Tout le monde les a au moins une fois entendues hurler dans le vent des jours de tempête, certains marins racontent les histoires de mains s'accrochant au plat-bord ou au bout-dehors de leur embarcation. Par mer calme et brouillard épais, on voit flotter des corps, les coureurs de grèves et d'épaves en croisent parfois, venant leur disputer les bouts de bois jetés à la côte afin d'assembler un radeau pour l'au-delà. En ce qui me concerne, je ne n'ai jamais osé les contrarier au delà de la simple taquinerie essentielle à toute discussion entre bretons, quelque soit le bord où ils naviguent.

Dans le cimetière d'Ouessant, vous pouvez voir un édifice où sont symboliquement inhumés les disparus en mer. La veillée du mort est simulée lors d'une cérémonie appelée Proella (du breton "bro ella" : "retour au pays"). Elle se déroule chez la veuve, en lieu et place du corps perdu, on veille une croix de cire (qui porte aussi le nom de Proella). Celle-ci est ensuite déposée à l'église, et à l'occasion d'une cérémonie exceptionnelle, toutes les croix sont portées  dans cet édifice du cimetière.

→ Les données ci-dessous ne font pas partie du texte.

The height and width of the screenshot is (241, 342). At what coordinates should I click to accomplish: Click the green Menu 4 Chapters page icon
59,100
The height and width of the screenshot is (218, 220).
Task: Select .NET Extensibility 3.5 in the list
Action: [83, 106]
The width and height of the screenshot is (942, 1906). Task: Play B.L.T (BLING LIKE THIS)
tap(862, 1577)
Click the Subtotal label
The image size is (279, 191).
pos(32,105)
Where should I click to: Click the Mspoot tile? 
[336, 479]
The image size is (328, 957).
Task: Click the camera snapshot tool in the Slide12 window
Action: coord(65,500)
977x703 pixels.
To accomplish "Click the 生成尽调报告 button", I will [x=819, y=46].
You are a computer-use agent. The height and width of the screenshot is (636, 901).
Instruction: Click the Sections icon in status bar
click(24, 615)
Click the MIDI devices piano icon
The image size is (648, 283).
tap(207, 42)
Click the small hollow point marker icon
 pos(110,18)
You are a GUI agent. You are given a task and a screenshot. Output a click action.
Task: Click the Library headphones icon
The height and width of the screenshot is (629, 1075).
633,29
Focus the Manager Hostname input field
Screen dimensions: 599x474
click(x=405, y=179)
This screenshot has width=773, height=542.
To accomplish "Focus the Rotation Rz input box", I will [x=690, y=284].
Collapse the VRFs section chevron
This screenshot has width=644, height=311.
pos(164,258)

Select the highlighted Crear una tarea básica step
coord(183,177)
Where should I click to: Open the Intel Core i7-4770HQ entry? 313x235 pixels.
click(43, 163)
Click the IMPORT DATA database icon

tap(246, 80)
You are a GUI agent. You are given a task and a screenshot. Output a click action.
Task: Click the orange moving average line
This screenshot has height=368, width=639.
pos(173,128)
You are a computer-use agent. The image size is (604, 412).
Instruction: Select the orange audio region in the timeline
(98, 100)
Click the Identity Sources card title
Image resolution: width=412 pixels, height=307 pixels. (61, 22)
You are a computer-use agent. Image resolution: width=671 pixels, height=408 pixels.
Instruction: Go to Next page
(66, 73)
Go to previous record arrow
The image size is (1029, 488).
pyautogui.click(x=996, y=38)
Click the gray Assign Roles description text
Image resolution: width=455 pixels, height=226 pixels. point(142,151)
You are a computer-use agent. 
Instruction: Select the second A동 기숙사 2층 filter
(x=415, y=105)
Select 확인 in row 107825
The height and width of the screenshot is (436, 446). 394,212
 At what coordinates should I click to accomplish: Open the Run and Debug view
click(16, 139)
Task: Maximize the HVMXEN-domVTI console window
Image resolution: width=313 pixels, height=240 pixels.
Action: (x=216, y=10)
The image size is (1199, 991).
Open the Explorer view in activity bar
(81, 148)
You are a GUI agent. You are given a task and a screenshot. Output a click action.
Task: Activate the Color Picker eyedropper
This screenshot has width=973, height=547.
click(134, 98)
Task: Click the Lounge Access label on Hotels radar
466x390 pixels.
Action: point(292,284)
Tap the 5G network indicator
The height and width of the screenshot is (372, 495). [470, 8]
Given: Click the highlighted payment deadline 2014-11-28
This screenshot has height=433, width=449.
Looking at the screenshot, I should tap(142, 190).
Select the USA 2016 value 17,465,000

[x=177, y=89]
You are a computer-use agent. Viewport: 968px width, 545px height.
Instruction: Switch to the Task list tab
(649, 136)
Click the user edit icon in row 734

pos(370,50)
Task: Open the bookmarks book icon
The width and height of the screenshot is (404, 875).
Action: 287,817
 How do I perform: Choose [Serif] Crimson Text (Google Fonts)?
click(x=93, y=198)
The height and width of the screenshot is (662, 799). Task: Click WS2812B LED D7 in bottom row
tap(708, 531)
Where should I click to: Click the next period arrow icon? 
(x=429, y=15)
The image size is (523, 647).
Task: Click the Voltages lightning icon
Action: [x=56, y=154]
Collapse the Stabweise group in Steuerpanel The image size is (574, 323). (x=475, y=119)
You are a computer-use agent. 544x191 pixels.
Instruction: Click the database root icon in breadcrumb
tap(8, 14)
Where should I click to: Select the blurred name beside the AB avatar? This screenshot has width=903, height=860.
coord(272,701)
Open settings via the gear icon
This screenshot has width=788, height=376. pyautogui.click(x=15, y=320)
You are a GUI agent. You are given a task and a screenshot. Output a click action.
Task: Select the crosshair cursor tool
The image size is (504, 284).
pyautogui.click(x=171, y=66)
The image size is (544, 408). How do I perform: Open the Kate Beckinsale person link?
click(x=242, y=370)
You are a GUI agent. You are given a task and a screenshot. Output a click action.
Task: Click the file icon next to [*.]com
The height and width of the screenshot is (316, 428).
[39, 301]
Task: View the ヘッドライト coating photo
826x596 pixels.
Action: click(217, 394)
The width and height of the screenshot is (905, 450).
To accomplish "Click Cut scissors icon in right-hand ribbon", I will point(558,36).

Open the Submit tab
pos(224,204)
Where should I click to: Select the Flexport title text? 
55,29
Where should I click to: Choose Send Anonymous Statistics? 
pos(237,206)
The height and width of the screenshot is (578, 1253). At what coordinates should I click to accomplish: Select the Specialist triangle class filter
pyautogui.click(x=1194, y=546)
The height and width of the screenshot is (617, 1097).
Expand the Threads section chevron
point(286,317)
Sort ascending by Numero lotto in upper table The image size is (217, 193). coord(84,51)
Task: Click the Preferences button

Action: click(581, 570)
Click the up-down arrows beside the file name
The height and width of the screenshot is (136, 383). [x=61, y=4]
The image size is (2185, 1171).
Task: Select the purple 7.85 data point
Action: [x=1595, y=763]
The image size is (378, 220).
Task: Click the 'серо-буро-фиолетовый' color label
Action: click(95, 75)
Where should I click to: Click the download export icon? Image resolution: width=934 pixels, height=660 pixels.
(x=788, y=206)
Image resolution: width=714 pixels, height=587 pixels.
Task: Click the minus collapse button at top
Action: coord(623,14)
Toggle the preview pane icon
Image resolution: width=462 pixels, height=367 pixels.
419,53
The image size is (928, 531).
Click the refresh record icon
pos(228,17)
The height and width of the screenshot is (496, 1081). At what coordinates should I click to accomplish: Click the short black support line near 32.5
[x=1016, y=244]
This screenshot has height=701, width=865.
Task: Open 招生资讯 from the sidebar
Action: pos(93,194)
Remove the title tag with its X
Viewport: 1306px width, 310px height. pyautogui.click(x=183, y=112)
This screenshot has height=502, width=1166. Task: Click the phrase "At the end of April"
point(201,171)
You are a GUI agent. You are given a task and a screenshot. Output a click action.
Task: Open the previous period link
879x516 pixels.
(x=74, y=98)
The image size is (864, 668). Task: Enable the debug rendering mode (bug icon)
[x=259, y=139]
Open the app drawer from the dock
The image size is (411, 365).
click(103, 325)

Tout au long de nos côtes sont érigées des croix ou des chapelles comme celle de Saint Samson à Landunvez, chère à mon coeur puisque c'est là que ma fille a fait ses premiers pas (avec des galets dans les poches pour ne pas s'envoler), mais pas si miraculeuse qu'on pouvait l'escompter, car c'est juste en face qu'en mars 1978, est venu se briser l'Amoco Cadiz, vomissant sa cargaison noire et mortelle de pétrole brut. Je préférais les cauchemars d'antan...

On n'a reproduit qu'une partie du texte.